■ **TASK PROMPT**: Go through the records and count every line that holds "will". Only the number belongs in the reply.
------------------------------------------------
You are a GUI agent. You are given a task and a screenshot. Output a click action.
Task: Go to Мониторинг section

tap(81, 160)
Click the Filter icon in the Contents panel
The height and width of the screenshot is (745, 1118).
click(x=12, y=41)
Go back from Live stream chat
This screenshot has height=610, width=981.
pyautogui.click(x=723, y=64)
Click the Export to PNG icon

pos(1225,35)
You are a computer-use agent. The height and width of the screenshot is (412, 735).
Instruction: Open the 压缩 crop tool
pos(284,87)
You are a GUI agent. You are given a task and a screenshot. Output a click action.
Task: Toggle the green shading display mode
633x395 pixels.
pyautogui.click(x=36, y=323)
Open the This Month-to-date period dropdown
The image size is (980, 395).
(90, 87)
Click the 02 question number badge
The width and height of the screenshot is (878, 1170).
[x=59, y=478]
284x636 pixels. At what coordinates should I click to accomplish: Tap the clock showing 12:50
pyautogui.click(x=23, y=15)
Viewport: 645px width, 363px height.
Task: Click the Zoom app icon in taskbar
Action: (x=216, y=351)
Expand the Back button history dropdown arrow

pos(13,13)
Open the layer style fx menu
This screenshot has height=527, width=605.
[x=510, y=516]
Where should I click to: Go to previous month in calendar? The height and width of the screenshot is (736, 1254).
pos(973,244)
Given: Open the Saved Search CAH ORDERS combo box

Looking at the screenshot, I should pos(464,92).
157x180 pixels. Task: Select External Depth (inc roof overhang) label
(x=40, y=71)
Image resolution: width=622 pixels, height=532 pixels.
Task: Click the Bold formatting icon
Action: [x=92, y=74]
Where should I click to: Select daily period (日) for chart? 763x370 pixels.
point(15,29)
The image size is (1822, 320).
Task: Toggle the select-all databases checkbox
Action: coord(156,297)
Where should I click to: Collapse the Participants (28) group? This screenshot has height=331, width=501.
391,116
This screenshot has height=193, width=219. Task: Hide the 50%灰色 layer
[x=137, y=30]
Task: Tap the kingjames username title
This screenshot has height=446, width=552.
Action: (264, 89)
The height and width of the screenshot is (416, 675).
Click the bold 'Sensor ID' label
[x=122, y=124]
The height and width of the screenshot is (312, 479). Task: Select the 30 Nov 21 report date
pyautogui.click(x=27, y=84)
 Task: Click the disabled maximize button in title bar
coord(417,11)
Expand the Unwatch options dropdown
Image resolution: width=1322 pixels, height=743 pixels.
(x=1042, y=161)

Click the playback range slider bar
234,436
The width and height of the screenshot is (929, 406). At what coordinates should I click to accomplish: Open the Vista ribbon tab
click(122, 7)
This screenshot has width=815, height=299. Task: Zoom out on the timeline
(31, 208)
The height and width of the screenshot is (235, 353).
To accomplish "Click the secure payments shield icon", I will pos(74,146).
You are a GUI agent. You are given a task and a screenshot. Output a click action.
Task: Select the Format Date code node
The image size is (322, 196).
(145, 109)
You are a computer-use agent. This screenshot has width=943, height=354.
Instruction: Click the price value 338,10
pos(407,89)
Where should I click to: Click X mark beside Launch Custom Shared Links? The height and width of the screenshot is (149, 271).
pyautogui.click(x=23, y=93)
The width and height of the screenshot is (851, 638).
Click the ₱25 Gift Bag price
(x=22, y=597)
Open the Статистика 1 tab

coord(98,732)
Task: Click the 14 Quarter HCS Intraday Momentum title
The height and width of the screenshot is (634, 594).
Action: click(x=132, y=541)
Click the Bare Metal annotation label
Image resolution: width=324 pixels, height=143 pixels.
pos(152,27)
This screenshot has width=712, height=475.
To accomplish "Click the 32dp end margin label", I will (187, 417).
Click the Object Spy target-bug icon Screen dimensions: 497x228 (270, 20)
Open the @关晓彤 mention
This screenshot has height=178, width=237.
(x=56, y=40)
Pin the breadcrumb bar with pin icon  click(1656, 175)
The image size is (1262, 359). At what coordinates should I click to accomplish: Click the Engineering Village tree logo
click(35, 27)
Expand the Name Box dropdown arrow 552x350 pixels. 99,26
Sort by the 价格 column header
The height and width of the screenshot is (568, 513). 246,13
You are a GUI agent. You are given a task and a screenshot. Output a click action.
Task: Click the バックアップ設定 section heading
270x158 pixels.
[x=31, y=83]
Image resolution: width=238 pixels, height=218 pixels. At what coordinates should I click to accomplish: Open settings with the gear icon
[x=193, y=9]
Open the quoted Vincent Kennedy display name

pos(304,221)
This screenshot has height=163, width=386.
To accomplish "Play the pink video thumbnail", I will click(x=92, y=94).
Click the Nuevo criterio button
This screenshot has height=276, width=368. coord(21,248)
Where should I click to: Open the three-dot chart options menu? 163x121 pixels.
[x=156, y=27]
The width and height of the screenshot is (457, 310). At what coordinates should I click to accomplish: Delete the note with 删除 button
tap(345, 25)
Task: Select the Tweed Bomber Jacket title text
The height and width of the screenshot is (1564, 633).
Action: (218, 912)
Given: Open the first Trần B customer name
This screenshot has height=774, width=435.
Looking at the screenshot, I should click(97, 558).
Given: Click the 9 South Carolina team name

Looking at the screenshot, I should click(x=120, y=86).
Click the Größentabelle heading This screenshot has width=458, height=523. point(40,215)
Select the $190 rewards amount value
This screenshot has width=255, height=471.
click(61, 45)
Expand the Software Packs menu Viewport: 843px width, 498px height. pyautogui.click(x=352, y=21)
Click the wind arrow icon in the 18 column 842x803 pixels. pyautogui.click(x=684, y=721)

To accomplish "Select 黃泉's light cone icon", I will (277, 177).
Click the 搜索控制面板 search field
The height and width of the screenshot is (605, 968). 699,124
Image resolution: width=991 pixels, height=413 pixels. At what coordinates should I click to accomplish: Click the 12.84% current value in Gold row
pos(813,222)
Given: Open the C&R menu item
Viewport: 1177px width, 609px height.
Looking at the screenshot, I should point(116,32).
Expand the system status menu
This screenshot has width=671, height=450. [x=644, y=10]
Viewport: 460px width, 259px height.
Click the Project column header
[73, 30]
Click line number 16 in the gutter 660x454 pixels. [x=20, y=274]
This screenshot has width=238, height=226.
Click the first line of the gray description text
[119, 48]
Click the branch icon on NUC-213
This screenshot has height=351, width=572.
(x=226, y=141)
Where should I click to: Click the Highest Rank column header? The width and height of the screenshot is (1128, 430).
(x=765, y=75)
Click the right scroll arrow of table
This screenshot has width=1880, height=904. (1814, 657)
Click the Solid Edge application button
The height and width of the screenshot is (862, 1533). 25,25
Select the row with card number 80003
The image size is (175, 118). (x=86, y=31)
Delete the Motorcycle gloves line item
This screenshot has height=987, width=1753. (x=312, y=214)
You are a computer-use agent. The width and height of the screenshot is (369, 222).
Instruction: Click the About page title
------------------------------------------------
■ **COMPLETED TASK**: 4